Bradley's Two Pauls
One man is the symbol of Wall Street power. The other rose to prominence as a grassroots hellraiser. One believes in top-down control of the economy and celebrates global capitalism. The other advocates populist economics and frets about the ravages of unchecked corporate might. One was responsible for extending a recession that threw millions of working-class Americans out of their jobs. The other advocates boosting the minimum wage and bemoans the plight of impoverished Americans. Both are backing Bill Bradley for President.
Within days of each other, Paul Volcker, the former chairman of the Federal Reserve Board, and Senator Paul Wellstone, the progressive Democrat from Minnesota, endorsed the onetime senator and basketball star challenging Al Gore. With Wellstone, the fast-breaking Bradley campaign collected its first assist from a member of Congress. With Volcker, Bradley reinforced a point made by his better-than-expected campaign finance filings: Dollar Bill has friends in High Finance.
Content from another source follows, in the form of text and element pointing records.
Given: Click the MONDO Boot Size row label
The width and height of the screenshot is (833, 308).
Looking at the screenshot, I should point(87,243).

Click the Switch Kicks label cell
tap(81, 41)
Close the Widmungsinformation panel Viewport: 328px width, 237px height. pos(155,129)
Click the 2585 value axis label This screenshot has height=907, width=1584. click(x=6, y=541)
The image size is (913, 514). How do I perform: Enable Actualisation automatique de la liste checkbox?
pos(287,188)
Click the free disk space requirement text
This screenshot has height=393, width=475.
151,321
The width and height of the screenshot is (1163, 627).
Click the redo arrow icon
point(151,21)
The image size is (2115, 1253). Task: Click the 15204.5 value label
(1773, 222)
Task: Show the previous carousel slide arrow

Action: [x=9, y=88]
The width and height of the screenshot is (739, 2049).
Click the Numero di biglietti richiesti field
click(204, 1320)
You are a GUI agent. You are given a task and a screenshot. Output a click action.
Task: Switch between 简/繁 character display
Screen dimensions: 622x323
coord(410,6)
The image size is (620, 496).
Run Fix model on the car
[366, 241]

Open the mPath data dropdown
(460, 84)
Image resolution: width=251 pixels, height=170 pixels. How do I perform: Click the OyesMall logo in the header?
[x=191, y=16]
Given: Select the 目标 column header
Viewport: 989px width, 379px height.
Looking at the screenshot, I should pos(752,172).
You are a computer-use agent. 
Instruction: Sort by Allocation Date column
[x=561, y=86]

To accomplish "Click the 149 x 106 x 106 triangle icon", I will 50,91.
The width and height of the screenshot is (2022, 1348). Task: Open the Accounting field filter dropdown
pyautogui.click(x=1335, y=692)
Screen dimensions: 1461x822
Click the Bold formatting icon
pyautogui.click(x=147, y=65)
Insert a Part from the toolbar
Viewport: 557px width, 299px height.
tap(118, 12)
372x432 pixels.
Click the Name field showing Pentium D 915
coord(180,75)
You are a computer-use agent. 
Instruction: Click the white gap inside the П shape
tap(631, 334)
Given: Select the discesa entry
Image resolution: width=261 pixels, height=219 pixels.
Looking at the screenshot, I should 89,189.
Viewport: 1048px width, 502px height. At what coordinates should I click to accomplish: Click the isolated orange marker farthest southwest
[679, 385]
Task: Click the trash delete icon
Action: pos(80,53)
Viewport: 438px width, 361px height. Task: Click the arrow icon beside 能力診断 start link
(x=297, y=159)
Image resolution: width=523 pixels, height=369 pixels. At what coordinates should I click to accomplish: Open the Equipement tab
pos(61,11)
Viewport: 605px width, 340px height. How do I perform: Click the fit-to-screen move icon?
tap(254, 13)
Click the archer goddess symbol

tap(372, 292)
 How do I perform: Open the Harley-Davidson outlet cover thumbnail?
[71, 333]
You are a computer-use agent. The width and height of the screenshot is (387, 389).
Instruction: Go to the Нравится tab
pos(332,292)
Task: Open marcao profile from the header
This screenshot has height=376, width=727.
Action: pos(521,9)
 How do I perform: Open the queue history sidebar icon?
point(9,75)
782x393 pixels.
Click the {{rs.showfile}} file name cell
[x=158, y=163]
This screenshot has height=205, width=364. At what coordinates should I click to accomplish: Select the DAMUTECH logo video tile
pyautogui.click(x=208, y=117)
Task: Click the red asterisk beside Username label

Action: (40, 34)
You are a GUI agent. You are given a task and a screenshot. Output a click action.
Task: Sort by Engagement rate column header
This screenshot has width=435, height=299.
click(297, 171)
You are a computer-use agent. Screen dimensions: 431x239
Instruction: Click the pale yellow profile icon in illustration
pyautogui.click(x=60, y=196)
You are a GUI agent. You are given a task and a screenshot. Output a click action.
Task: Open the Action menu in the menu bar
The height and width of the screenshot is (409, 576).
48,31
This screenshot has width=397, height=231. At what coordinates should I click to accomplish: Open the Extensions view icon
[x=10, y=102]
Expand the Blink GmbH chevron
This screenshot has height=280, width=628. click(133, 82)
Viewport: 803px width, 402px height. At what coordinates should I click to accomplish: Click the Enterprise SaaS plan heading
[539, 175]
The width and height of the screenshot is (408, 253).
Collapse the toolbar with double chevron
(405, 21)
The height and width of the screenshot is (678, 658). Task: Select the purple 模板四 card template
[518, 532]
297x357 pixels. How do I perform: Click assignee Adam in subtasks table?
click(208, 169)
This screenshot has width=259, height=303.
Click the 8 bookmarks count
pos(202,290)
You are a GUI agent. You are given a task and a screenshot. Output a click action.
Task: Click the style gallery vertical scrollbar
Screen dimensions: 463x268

As teammates, Volcker and Wellstone make an odd couple. In 1979 Volcker was appointed Fed chairman by President Carter. Following a tight-money course to fight stagflation, Volcker raised interest rates, an act that arguably exacerbated and extended the painful recession of the early eighties. As millions suffered, Volcker would appear before Congressional committees, puff on a cigar and dismiss criticism. In 1983 President Reagan's top advisers considered dumping him, having concluded that Volcker prolonged the recession more than they deemed necessary. But the Street and influential GOP senators, including Bob Dole, lobbied for Volcker, who was consequently reappointed. In 1987, Volcker was honored by the conservative American Enterprise Institute.
More recently, Volcker headed an investment firm. He also chaired a committee that conducted an audit to determine whether Swiss banks were sitting on accounts that once belonged to Holocaust victims. He has championed most-favored-nation status for China, and he has been a director of several transnational corporations. Currently--conspiracy theorists take note--he is co-chairman of the Trilateral Commission.
Volcker declared his support for Bradley at a $1,000-a-plate April fundraiser in New York. The former chairman of the secretive Fed explained he was "disturbed" about the public's "corrosive cynicism" regarding government, and he hailed Bradley's "willingness to take on the tough issues," citing tax reform, race relations, global finance and technology. Afterward, Bradley praised Volcker for his "commitment to public service."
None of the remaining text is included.